Now, you have (approximately) expectation of -Log[P(sample at step N)] <= Log(K) - expectation of Log[P(sample at step N - 1)]. You can repeatedly apply this transformation until step 0 to get

(approximately) expectation of -Log[P(sample at step N)] <= N * Log(K) - expectation of Log[P(sample at step 0)]

and WLOG assume that expectation of P(sample at step 0) is 1 to get

expectation of -Log[P(sample at step N)] <= N * Log(K)

Plugging this back into the main objective, we get (assuming the Split-and-Prune is perfect)

expectation of -Log[P(D)] <= expectation of {L2 distance(D, sampled model output at step N)} + N * Log(K)

And this makes sense. You are providing the model with an additional Log_2(K) bits of information every time you perform an argmin operation, so in total you have provided the model with N * Log_2(K) bits for information. However, this is constant so you can ignore it from the gradient based optimizer.

So, given this analysis my conclusions are:

1) The Split-and-Merge is a load-bearing component of the architecture with regards to its statistical correctness. I'm not entirely sure about how this fits with the gradient based optimizer.
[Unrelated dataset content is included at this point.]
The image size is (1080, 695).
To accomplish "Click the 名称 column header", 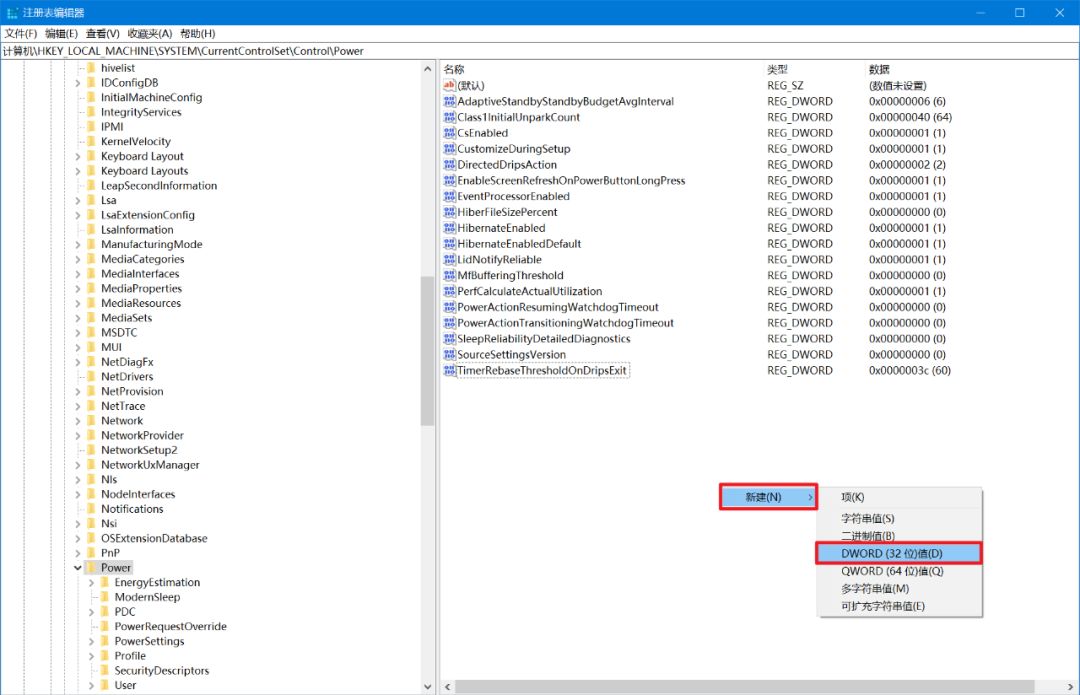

Is it working with the gradient based optimizer, fighting the gradient based optimizer, or somewhere in the middle? I think the answer to this question will strongly affect this approaches scalability. This will also need a more in-depth analysis to study how deviations from perfect splitting affect the upper bound on loss.
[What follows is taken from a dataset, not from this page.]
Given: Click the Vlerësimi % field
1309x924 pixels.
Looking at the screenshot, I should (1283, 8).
2) With regards to statistical correctness, the L2 distance between the output at step N and D is the only one that is important. The L2 losses in the middle layers can be considered auxiliary losses. Maybe the final L2 loss / L2 losses deeper in the model should be weighted more heavily? In final evaluation the intermediate L2 losses can be ignored.

3) Future possibilities could include some sort of RL to determine the number of samples K and depth N on a dynamic basis. Even a split with K=2 increases NLL loss by Log_2(2) = 1. For many samples after a given depth the increase in loss due to the additional information outweighs the decrease in L2 loss. This also points to another difficulty, it is hard to give fractional information in this Discrete Distribution Network architecture. In contrast, diffusion models and autoregressive models can handle fractional bits. This could be another point of future development.

2 comments

elchananHaas

elchananHaas 3 days ago

A thought on why the intermediate L2 losses are important: In the early layers there is little information so the L2 loss will be high and images blurry. In much deeper layers the information from the argmins will dominate and there will be little information left to learn. The L2 losses from the intermediate layers help this by providing a good training signal when there is some information known about the target, but there are still large unknowns.

The model can be thought of as N Discrete Distribution Networks, one of each depth 1 to N, that are stacked on each other and are being trained simultaneously.

elchananHaas 3 days ago

One more concern I noticed: This generative approach needs not only for each layer to select each output with uniform probability, but also for each layer to select each output with uniform probability regardless of the input.

This is the bad case I am concerned about.

Layer 1 -> (A, B) Layer 2 -> (C, D)

Lets say Layer 1 outputs A and B each with probability 1/2 (perfect split). Now, Layer 2 outputs C when it gets A as an input and D when it gets B as an input. Layer 2 is then outputting each output with probability 1/2, but it is not outputting each output with probability 1/2 when conditioned on the output of layer 1.

If this happens, the claim of exponential increase in diversity each layer breaks down.

It could be that the first-order approximation provided by Split-and-Prune is good enough. My guess though is that the gradient and the split-and-prune are helping each other to keep the outputs reasonably balanced on the datasets you are working on. The split and prune lets the optimization process "tunnel" though regions of the loss landscape that would make it hard to balance the classes.